On the mitigation side, college activism is exploding now. When I went to Montreal to cover the last round of climate-treaty talks the only people there who seemed to be talking sense were the youngest ones.

Will you still be covering the topic, or are you thinking of changing your beat? 
AR: At times I feel like that character from "The Godfather" where he says, "I keep trying to get out and they keep pulling me back in." It's almost unavoidable. What I'm hoping to do soon is get out of the daily grind for a bit and look a little bit more at what will happen in the 21st century. Will we able to start integrating more long-term risks? Katrina is a classic example where the risk was sitting right out there. This is a sub sea level city and you know there are big storms, which means problems. But we didn't react right.

So can we grow up as a species? Right now we are in our teens, locked in this exuberant adolescence for the last 150 years. See that forest? Let's take it down and make paper.

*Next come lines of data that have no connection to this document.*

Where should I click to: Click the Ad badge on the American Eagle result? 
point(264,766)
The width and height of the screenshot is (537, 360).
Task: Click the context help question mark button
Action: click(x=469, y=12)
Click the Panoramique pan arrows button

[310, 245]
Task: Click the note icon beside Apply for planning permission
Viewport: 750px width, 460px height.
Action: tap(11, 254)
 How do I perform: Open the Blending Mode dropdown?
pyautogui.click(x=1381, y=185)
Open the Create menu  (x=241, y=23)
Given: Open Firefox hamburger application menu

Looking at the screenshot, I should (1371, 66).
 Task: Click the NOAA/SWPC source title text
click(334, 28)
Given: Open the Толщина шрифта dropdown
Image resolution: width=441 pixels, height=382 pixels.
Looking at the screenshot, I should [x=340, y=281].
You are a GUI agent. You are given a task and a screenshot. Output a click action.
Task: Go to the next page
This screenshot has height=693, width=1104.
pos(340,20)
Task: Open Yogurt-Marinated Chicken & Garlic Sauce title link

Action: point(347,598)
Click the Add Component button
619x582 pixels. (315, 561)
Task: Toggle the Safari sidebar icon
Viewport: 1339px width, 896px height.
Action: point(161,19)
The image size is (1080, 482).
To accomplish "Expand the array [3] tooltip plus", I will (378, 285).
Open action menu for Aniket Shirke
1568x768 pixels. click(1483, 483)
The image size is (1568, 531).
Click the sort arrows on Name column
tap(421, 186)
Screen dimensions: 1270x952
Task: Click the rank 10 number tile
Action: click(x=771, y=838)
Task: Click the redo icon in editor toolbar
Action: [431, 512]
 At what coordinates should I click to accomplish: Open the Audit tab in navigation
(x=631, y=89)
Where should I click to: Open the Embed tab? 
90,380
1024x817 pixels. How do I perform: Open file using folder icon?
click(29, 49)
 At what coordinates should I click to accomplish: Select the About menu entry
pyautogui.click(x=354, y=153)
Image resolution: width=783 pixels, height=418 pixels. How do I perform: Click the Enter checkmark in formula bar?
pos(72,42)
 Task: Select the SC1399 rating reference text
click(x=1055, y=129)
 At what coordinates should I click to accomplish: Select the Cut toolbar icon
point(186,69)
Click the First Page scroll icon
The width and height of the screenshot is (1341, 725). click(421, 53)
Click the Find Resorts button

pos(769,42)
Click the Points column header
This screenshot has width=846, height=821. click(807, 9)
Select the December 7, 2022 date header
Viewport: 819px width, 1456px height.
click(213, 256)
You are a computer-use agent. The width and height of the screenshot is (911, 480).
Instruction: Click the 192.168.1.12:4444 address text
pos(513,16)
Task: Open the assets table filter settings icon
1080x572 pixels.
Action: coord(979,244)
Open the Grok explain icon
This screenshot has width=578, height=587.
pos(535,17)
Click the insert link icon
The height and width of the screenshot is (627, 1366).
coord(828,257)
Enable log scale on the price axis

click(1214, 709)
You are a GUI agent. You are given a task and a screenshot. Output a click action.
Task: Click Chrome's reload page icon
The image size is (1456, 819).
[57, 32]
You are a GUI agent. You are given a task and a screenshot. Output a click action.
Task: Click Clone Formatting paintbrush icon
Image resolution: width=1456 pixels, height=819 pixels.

With science we can look forward and see if our actions are reckless. Basically my orientation as a reporter and a human being is to focus on avoiding or mitigating irreversible losses where they can be anticipated. Extinction and long-term climate change are the two biggies in the environment arena. And that shows no sign of changing.

Paul D. Thacker is an associate editor at Environmental Science & Technology in Washington, D.C.